卵巣がんを少しでも早く発見するにはどうしたらいいのか、もし卵巣がんになってしまったら妊娠できないのか、など、卵巣がんについて詳しくまとめました。

卵巣がんってどんな病気?原因は?

そもそも卵巣は非常に腫瘍ができやすいのですが、8~9割は良性の腫瘍であるといわれています。しかし、その中でも悪性卵巣腫瘍と、良性と悪性の間である境界悪性卵巣腫瘍の場合は「卵巣がん」と診断されます。

卵巣がんには、卵巣の上皮細胞から発生する「上皮性卵巣がん」と、卵巣の中にある卵子の元となる胚細胞からできる「悪性卵巣胚細胞腫瘍」があります。

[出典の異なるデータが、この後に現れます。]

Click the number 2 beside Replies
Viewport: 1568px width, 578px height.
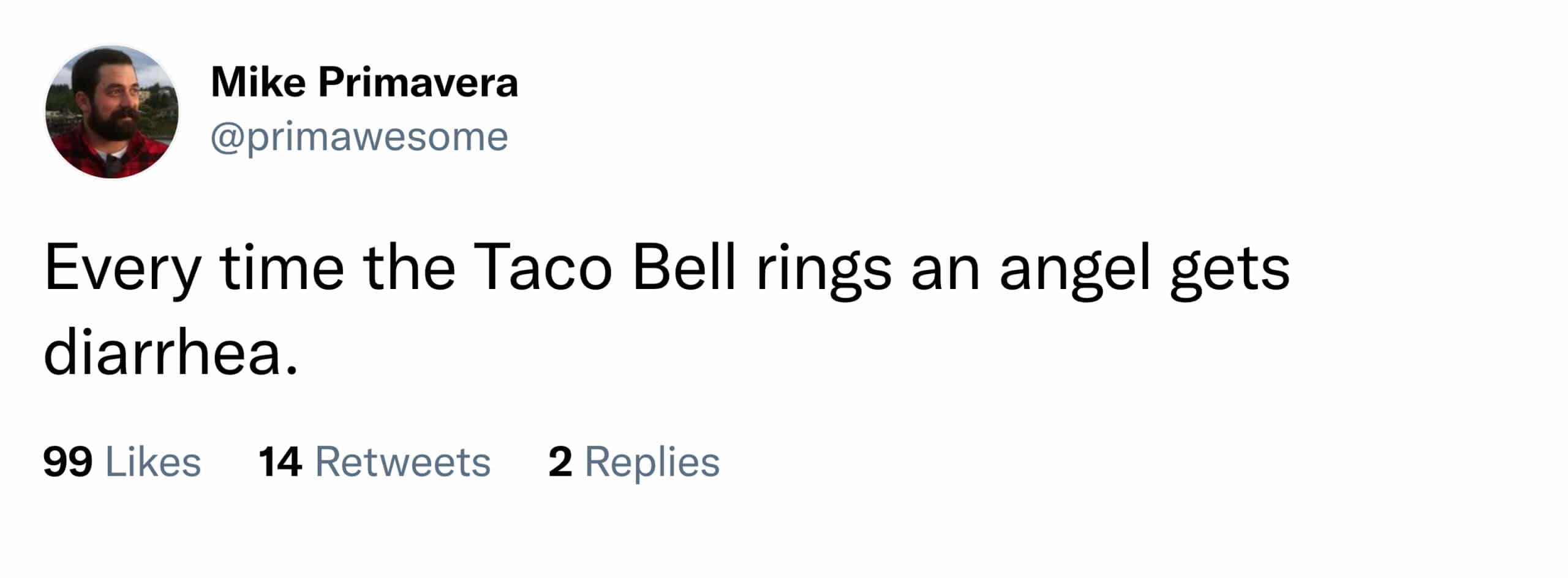click(560, 462)
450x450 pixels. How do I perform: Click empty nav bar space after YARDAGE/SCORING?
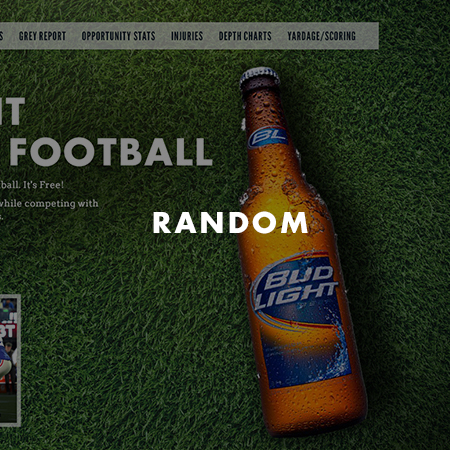368,36
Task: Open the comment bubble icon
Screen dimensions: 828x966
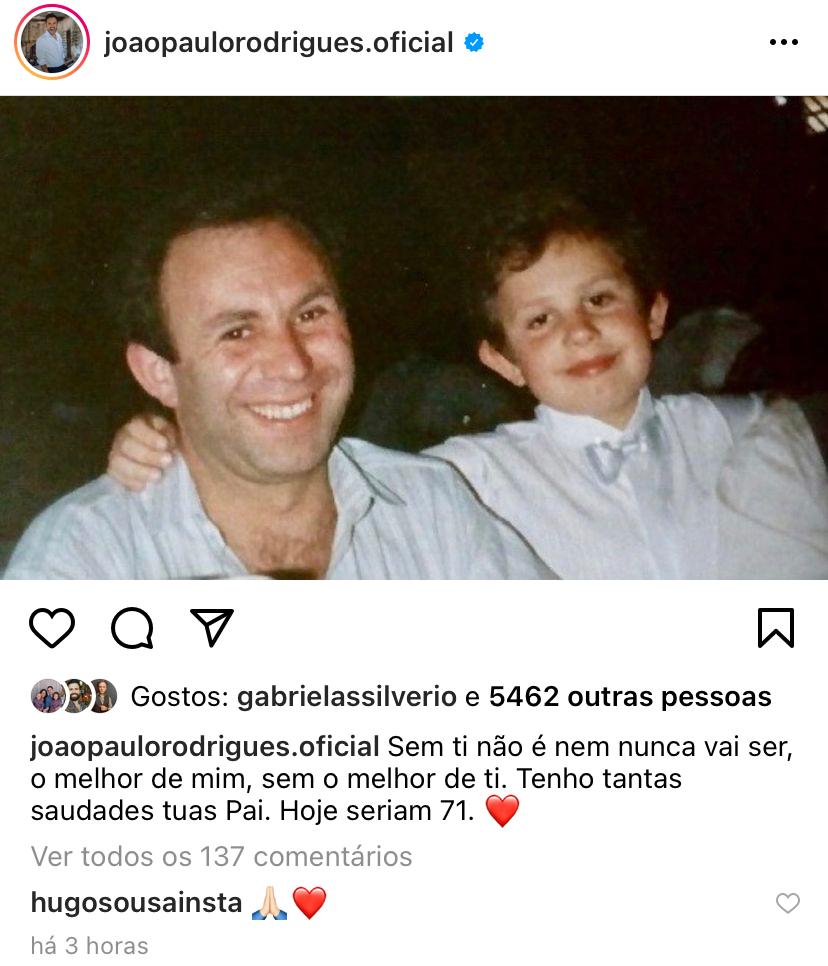Action: (x=132, y=628)
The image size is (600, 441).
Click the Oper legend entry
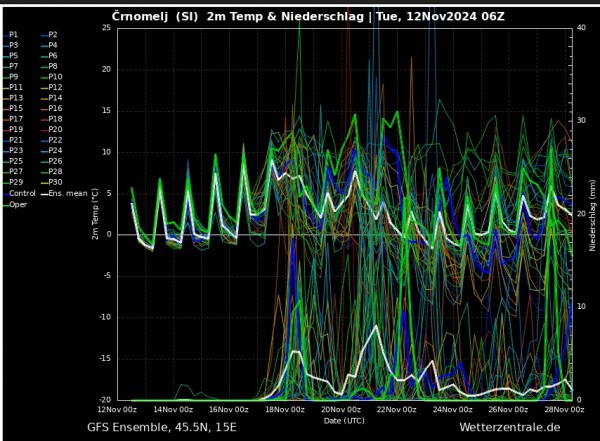[x=15, y=204]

ただ、卵巣がんの9割ほどは「上皮性卵巣がん」で、こちらは50代~60代の女性におきやすいといわれています。逆に、「胚細胞腫瘍」の場合は、若い女性に多いといわれています。

残念ながら、卵巣がんのはっきりとした原因はわかっていません。ただ、女性の婦人科系がんのトップである「乳がん」と同じく、遺伝性のリスクが高いとされています。また、動物性脂肪の摂りすぎや喫煙が原因ではないかとも言われており、それらをなるべく避けることも予防の1つかもしれません。

卵巣がんを早期発見できる4つの自覚症状とは!?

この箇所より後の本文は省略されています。